Cette nouvelle enquête, menée entre le 28 septembre et le 28 octobre 2022, a permis de comparer l'évolution de la situation de 309 médecins qui avaient participé à l'enquête de 2020. Les analyses montrent que 59% des répondants ressentaient un épuisement émotionnel élevé. Il s'agit d'une hausse de 18 points de pourcentage par rapport à la précédente enquête. L'épuisement émotionnel est associé au sentiment d'être émotionnellement débordé et épuisé par son travail, et à l'impression de manquer d'énergie et de motivation pour l'accomplir.
Par ailleurs, 64% des répondants ressentaient un niveau élevé de dépersonnalisation, une forme de détachement qui nuit à leur capacité d'écoute et d'empathie. Il s'agit d'une hausse de 11 points de pourcentage par rapport à l'enquête de 2020.
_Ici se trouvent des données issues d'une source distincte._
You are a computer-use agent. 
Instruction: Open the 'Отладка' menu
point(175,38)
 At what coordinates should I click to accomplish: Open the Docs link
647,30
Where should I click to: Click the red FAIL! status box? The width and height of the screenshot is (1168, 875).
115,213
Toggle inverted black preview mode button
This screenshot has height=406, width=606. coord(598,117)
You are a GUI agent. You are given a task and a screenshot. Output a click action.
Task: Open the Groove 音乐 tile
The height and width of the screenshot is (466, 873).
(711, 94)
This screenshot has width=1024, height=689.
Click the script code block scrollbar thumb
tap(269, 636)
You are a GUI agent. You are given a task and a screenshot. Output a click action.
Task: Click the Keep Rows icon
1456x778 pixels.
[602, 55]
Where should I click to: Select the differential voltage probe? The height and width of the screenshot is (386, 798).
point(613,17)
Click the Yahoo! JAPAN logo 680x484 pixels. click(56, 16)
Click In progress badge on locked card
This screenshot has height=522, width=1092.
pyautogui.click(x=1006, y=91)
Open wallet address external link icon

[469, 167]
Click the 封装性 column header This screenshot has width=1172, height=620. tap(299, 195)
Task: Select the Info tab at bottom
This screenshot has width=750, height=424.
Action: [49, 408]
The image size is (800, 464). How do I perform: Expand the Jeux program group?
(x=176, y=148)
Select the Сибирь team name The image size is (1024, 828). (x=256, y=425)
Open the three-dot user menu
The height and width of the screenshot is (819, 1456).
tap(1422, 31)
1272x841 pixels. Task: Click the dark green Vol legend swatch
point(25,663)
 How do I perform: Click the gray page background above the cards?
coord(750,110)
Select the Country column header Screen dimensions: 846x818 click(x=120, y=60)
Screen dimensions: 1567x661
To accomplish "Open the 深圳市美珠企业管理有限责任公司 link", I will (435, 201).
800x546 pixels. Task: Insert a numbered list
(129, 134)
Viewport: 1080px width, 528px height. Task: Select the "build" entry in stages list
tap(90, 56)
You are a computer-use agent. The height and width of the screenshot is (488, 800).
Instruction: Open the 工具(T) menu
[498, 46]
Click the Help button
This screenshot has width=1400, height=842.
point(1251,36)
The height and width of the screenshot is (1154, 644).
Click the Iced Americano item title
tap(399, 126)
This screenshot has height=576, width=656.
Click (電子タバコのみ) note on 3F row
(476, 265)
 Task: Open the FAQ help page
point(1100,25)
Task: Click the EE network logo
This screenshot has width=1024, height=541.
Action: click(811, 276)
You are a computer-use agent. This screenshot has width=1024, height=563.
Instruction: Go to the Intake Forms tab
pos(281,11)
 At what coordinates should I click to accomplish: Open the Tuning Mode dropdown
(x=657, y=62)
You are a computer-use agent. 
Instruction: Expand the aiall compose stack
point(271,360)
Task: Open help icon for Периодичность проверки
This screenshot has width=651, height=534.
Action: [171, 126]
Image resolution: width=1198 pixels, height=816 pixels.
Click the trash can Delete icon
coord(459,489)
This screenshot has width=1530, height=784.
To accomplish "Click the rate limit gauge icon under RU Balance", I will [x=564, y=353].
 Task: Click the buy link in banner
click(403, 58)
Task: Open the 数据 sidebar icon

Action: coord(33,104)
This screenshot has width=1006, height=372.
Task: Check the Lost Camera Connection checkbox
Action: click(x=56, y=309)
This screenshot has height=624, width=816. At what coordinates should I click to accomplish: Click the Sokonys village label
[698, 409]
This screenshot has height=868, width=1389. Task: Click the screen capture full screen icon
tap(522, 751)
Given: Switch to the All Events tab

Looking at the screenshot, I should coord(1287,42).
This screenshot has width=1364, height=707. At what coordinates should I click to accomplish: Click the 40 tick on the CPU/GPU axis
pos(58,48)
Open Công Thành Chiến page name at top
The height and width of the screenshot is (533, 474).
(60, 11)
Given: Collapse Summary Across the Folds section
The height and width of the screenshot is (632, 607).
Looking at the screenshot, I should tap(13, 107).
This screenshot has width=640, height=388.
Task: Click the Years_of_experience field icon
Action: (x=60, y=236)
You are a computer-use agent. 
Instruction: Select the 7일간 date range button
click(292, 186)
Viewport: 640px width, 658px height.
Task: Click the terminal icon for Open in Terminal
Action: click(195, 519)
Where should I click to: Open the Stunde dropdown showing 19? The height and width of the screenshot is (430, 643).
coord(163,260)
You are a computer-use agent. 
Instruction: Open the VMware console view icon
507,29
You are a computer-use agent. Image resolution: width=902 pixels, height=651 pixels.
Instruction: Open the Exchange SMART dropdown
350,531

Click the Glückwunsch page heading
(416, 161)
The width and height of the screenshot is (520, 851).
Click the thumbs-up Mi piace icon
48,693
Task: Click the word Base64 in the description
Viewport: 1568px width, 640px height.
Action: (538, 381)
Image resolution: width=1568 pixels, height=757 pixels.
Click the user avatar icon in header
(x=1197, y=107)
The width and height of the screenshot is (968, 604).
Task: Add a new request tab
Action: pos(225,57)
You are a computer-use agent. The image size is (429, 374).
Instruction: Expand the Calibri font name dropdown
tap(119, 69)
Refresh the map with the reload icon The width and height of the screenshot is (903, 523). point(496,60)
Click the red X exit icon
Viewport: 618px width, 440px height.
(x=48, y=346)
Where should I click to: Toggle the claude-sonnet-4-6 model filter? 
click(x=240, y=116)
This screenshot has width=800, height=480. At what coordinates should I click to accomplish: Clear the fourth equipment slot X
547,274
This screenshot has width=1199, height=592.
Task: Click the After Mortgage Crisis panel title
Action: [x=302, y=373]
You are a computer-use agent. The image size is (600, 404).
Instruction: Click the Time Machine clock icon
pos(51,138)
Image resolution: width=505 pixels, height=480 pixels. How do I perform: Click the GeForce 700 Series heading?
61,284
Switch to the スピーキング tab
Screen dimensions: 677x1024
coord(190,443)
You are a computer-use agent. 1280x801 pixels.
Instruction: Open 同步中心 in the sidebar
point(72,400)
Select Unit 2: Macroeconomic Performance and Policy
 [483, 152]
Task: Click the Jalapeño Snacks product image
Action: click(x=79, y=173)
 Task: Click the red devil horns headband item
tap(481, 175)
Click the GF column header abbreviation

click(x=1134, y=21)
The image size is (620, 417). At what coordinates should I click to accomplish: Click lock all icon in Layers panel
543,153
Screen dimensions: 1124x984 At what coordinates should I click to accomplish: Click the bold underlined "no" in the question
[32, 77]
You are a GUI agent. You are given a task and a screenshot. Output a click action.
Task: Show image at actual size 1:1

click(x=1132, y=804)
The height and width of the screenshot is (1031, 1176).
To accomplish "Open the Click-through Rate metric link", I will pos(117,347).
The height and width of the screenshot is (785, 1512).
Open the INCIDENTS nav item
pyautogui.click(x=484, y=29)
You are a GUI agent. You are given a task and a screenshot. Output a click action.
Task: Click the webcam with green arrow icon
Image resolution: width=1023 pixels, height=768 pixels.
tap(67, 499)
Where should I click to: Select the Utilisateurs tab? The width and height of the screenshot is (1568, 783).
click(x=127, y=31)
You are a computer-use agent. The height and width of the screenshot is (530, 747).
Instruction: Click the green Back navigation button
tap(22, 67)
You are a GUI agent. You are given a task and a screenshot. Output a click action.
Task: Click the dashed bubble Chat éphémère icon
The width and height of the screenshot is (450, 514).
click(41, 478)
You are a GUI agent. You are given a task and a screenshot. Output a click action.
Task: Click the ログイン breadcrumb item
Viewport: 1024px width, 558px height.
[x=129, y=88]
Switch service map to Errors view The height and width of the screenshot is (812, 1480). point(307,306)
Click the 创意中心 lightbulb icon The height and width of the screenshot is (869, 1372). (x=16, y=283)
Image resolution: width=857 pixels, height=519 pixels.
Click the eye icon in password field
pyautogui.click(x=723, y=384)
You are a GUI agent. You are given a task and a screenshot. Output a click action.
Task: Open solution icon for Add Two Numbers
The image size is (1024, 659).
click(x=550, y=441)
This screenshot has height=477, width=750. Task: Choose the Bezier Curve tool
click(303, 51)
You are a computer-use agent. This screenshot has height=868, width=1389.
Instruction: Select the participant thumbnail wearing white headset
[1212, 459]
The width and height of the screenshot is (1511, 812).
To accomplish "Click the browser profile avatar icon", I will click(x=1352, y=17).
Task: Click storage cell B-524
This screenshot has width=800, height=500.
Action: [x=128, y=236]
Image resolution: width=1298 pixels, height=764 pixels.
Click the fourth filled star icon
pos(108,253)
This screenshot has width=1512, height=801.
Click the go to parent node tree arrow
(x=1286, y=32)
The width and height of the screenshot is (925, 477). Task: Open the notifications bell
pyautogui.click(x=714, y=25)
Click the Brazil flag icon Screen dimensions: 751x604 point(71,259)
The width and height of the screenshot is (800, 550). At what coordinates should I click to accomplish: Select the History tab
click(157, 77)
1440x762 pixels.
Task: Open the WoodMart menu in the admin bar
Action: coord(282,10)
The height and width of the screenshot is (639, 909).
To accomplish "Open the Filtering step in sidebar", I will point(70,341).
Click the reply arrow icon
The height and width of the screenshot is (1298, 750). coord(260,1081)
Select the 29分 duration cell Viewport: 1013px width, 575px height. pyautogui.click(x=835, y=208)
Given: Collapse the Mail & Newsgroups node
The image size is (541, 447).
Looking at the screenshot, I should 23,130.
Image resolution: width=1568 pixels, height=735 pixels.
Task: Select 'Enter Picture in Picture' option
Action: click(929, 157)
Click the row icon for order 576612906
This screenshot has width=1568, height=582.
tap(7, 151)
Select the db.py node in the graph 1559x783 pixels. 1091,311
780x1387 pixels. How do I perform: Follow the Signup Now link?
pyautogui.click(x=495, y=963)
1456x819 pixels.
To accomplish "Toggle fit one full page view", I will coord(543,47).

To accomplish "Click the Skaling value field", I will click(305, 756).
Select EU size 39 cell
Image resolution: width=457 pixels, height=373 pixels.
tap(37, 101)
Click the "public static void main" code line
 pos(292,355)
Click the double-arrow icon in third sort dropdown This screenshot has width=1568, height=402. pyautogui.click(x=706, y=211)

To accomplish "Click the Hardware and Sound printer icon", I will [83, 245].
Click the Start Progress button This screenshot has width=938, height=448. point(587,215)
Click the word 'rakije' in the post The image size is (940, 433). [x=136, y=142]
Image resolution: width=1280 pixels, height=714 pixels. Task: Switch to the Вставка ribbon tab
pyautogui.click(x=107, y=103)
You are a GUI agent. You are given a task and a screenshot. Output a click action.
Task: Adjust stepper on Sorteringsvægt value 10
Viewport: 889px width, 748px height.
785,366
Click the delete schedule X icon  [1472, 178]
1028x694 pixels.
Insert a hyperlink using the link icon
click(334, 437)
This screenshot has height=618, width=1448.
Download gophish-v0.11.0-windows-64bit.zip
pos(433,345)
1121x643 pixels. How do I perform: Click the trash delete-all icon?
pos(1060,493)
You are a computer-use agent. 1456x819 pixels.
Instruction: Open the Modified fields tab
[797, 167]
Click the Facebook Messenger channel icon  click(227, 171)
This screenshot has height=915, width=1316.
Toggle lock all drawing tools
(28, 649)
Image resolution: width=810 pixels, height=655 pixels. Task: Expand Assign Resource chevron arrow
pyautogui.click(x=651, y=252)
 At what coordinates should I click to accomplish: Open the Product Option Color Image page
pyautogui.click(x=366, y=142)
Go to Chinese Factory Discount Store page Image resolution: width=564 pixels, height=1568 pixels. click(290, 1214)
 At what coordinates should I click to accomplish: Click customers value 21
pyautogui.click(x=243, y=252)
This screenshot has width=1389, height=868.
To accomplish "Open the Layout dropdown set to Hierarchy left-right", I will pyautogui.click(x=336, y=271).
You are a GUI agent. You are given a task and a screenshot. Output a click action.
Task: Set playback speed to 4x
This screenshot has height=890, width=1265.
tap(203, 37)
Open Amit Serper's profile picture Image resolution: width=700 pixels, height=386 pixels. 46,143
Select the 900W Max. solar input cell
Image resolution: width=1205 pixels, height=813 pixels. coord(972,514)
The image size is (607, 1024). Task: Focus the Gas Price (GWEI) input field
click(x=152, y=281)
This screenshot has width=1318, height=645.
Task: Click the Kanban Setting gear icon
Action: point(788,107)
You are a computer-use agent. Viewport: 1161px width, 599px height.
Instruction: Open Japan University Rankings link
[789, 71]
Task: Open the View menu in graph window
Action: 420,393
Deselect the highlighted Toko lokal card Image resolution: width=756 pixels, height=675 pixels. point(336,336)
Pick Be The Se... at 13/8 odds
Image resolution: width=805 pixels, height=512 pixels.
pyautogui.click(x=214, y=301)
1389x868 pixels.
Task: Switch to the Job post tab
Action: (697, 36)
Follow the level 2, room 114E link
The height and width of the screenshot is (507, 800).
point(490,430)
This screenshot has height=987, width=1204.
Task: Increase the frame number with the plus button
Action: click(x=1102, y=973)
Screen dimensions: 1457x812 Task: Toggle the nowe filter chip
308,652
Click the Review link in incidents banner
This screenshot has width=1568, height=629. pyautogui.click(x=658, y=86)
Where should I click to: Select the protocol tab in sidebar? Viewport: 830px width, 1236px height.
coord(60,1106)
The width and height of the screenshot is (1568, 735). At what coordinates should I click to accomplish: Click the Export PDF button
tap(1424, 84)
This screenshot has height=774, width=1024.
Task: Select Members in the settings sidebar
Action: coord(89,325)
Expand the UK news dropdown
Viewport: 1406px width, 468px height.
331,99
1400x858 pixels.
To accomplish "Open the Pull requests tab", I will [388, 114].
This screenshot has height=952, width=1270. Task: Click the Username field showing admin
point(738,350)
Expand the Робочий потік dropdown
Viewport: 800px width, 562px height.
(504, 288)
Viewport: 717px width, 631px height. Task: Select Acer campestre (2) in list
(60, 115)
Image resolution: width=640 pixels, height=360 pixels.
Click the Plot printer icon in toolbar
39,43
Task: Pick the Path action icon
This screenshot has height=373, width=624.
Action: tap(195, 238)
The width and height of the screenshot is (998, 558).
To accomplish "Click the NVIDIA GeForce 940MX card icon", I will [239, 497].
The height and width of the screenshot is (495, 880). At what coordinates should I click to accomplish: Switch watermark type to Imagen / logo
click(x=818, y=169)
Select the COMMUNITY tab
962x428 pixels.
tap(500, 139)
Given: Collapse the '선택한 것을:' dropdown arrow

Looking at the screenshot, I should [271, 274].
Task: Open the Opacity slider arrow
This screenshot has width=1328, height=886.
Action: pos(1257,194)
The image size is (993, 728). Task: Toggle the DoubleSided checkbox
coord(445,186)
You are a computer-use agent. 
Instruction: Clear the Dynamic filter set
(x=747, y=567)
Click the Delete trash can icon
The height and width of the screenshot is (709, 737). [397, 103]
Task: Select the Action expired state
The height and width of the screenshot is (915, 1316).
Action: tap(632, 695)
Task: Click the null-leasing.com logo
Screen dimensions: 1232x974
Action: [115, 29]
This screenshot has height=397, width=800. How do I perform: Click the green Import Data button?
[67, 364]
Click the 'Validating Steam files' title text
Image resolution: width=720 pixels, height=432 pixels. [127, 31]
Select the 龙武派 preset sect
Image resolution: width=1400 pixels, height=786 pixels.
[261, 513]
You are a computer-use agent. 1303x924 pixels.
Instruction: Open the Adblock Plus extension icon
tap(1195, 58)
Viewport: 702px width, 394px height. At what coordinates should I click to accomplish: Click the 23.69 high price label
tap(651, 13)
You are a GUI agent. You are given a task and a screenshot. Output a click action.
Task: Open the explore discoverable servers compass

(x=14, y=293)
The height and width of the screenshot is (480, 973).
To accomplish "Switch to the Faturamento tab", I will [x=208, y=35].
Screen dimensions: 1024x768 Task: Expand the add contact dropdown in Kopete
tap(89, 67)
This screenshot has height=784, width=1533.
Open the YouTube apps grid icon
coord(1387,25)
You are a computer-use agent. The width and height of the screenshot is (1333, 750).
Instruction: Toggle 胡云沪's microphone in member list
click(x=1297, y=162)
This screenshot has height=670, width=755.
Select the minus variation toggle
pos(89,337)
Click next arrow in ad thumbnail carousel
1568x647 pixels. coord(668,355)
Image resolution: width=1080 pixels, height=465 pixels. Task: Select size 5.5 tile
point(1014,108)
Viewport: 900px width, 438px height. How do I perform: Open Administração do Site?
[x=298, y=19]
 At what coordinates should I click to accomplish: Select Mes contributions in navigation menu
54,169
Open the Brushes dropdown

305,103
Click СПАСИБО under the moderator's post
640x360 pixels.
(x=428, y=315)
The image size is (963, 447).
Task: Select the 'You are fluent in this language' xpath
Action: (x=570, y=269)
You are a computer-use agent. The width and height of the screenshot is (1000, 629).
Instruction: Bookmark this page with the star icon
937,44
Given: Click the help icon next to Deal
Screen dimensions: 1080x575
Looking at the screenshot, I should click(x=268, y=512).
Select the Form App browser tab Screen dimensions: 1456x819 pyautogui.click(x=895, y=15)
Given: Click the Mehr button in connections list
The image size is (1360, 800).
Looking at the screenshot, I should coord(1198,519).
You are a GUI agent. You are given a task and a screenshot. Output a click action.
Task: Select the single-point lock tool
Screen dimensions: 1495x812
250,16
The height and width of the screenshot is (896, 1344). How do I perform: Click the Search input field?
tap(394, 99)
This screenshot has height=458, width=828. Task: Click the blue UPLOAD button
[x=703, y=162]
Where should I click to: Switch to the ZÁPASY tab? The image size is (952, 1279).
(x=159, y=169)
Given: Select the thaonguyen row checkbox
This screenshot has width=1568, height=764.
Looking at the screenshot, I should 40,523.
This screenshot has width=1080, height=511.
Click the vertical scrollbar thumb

Enfin, 74% des répondants présentaient un niveau élevé de l'une ou l'autre des manifestations précédentes d'épuisement professionnel. Encore là, on parle d'une hausse substantielle de 14 points de pourcentage par rapport à la précédente enquête.
Les commentaires fournis par les répondants suggèrent des pistes pour expliquer la dégradation de leur état psychologique. «Le commentaire le plus fréquent est que le système de santé est devenu dysfonctionnel. Les standards de qualité des soins diminuent, il y a un manque de personnel et de ressources, et les médecins d'urgence ressentent de la colère à l'endroit des dirigeants des hôpitaux et du gouvernement», souligne l'un des auteurs de l'étude, Patrick Archambault, professeur à la Faculté de médecine de l'Université Laval, chercheur à VITAM – Centre de recherche en santé durable et au Centre de recherche du CISSS de Chaudière-Appalaches, et urgentologue intensiviste à l'Hôtel-Dieu de Lévis.
La situation ne semble pas s'être redressée depuis la fin de 2022. «Pendant la pandémie, les médecins d'urgence ont senti une certaine solidarité: tout le monde se serrait les coudes, il y avait une bonne communication et de l'entraide avec les autres départements des hôpitaux. Cette solidarité s'est estompée avec la fin de la pandémie et les hôpitaux sont retournés à leurs anciennes habitudes. Les urgences sont redevenues le service qui prend en charge les patients qui ne peuvent avoir de soins de première ligne ailleurs ainsi que les patients qui doivent attendre que des lits se libèrent dans l'hôpital. Le personnel des urgences se retrouve avec une surcharge de travail et la détresse augmente», constate Patrick Archambault.
Les résultats de l'étude sont un appel explicite à l'action à l'endroit des gouvernements et des directions d'hôpitaux, poursuit le professeur. «Si rien n'est fait, le système de soins d'urgence pourrait s'effondrer. Pour l'instant, les urgences fonctionnent parce que le personnel est très dévoué et qu'il s'investit corps et âme pour les patients.»